Start Records shown

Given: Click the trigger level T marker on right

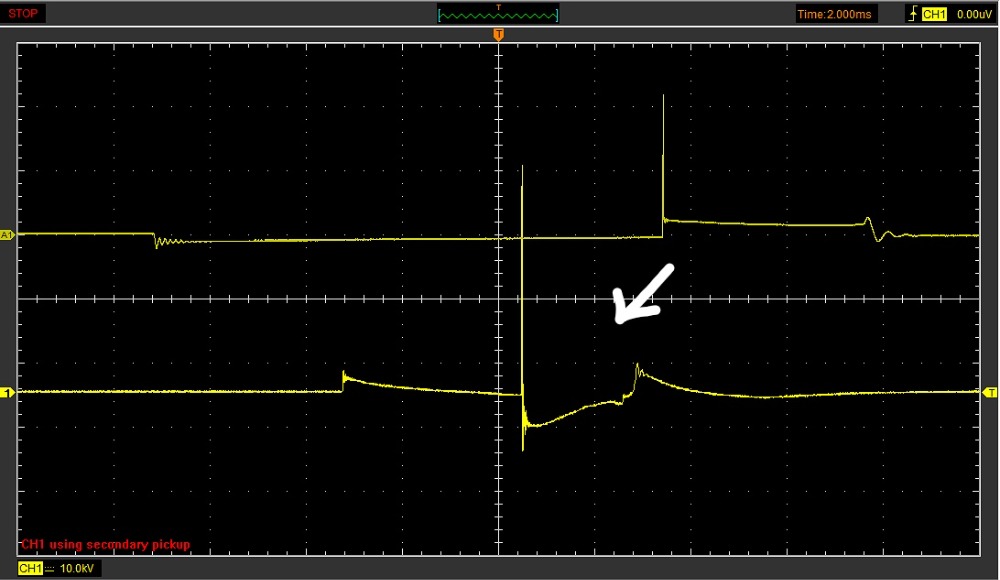Looking at the screenshot, I should coord(991,391).
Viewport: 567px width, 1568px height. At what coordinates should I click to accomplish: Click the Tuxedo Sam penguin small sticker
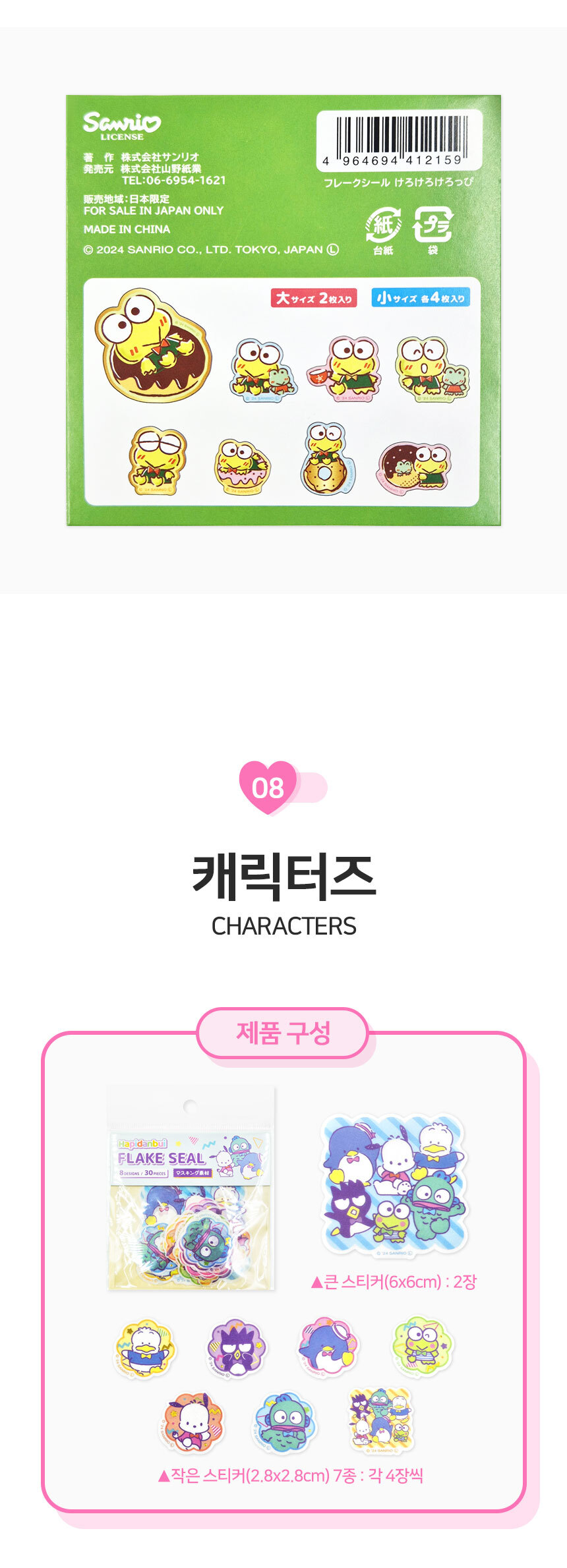[x=328, y=1347]
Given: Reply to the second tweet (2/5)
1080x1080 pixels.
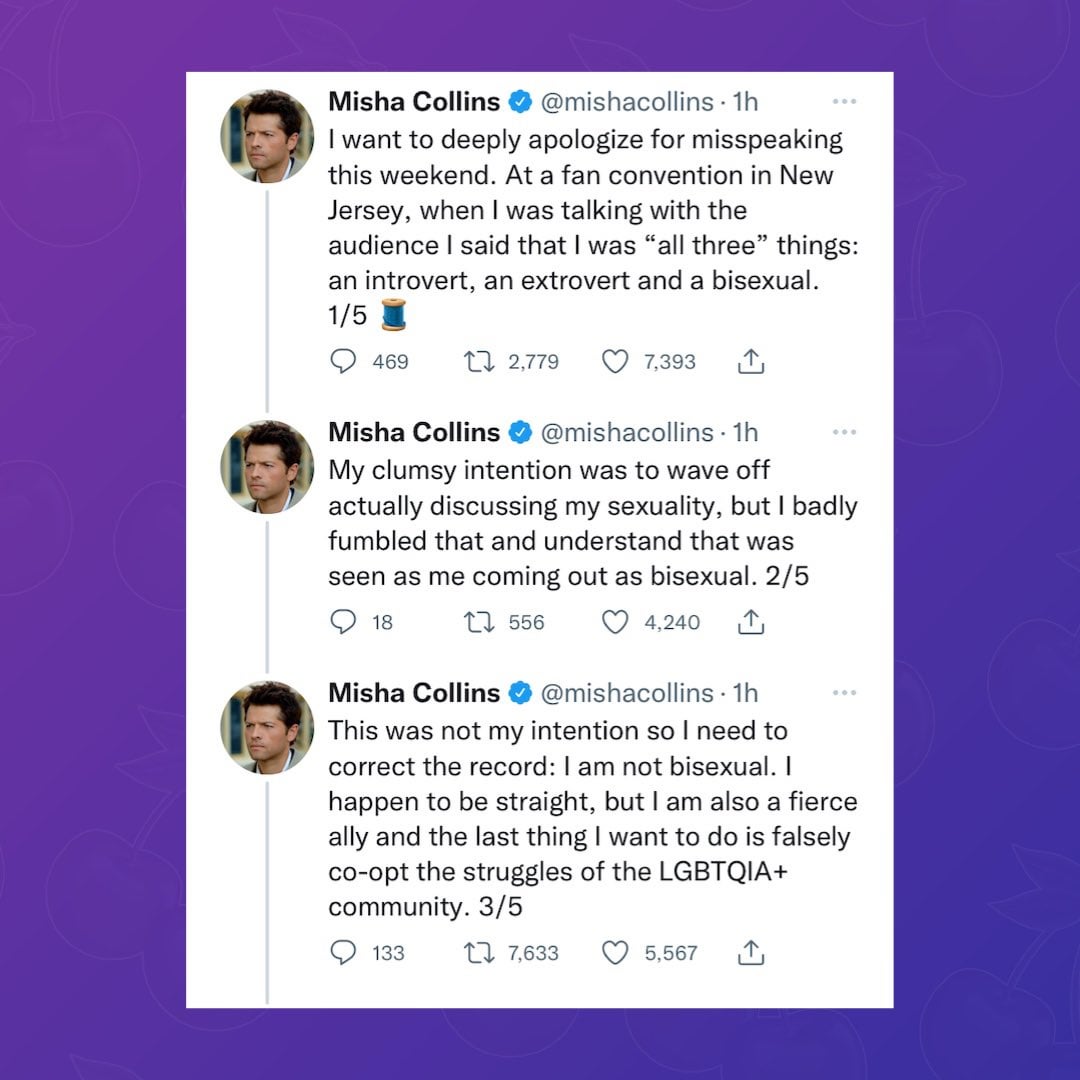Looking at the screenshot, I should coord(343,622).
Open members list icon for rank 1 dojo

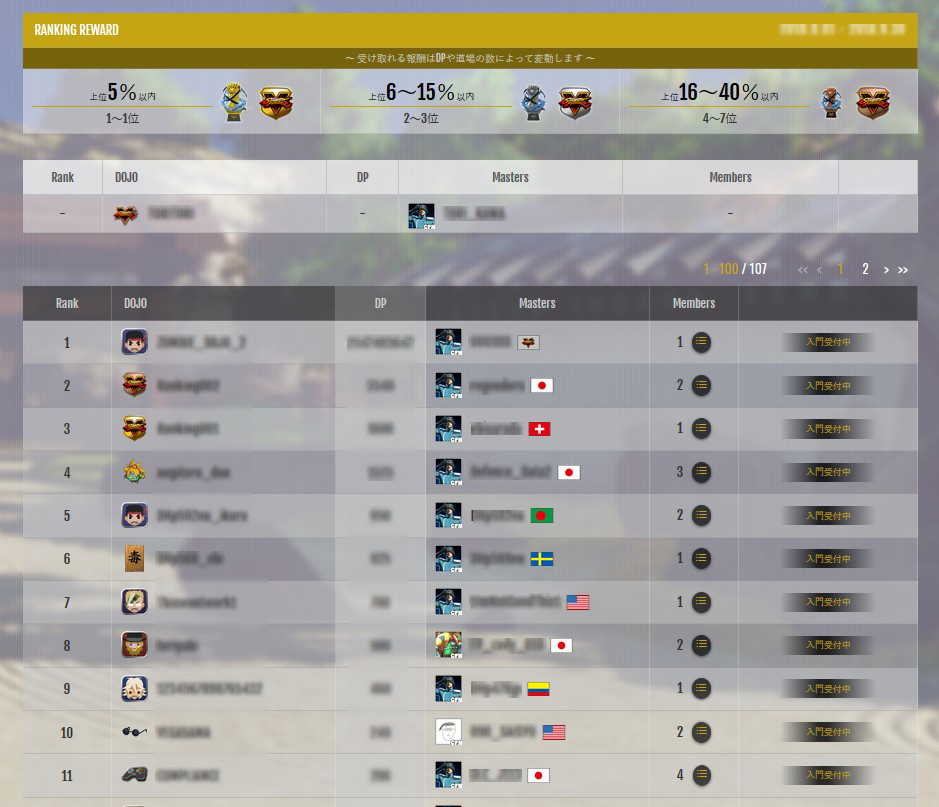pos(701,342)
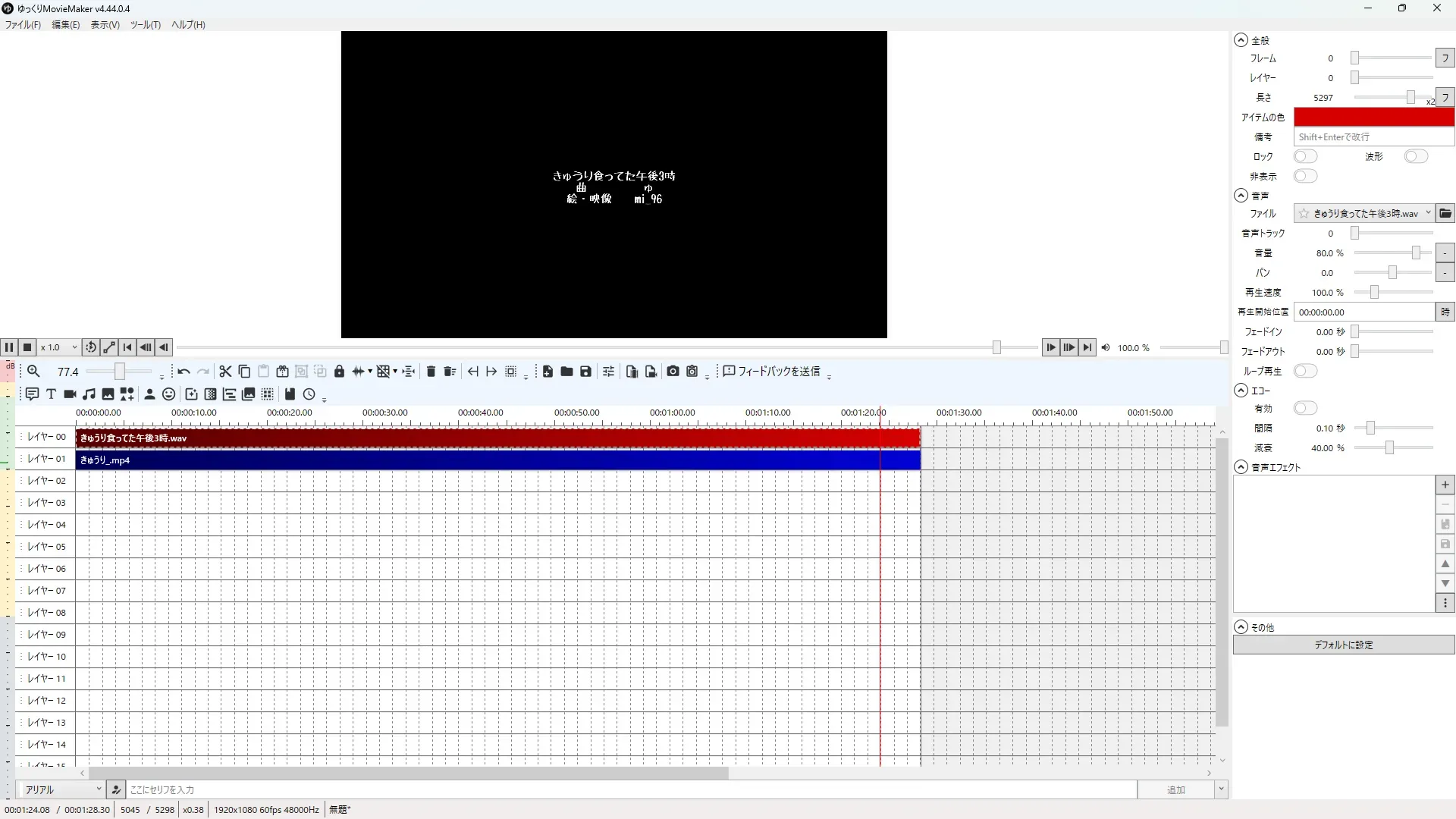This screenshot has height=819, width=1456.
Task: Click the デフォルトに設定 button
Action: pos(1343,645)
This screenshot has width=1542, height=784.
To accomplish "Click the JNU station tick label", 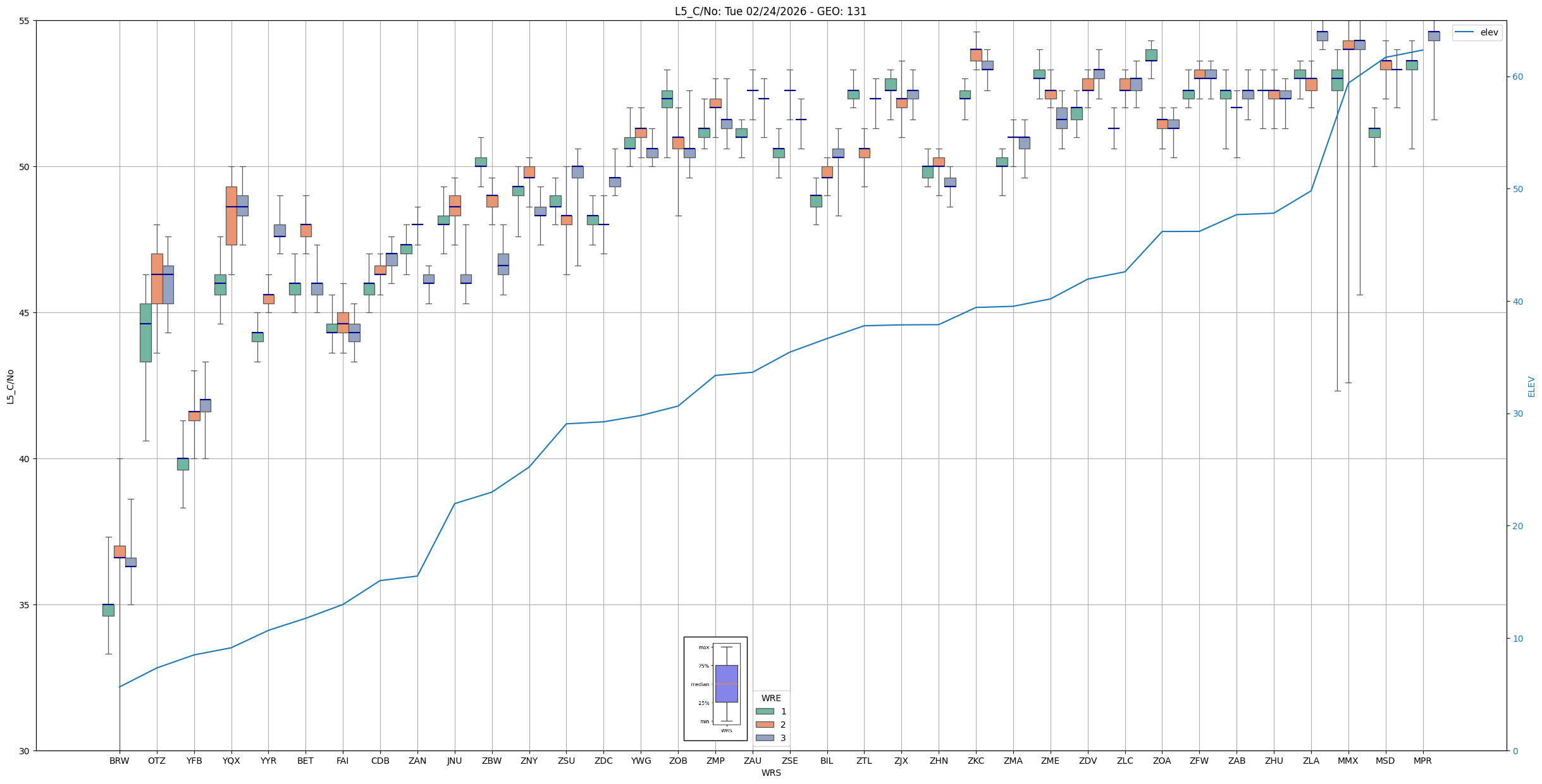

End Records shown

# What is needed
Please put each line of the rows above into a Markdown table with two columns, Number and Line. Skip the blank lines and leave the pictures out.

# Exercise answer
| Number | Line |
|---|---|
| 1 | Given: Click the trigger level T marker on right |
| 2 | Looking at the screenshot, I should coord(991,391). |
| 3 | Viewport: 567px width, 1568px height. At what coordinates should I click to accomplish: Click the Tuxedo Sam penguin small sticker |
| 4 | [x=328, y=1347] |
| 5 | Given: Reply to the second tweet (2/5) |
| 6 | 1080x1080 pixels. |
| 7 | Looking at the screenshot, I should coord(343,622). |
| 8 | Open members list icon for rank 1 dojo |
| 9 | pos(701,342) |
| 10 | This screenshot has height=819, width=1456. |
| 11 | Task: Click the デフォルトに設定 button |
| 12 | Action: pos(1343,645) |
| 13 | This screenshot has width=1542, height=784. |
| 14 | To accomplish "Click the JNU station tick label",  |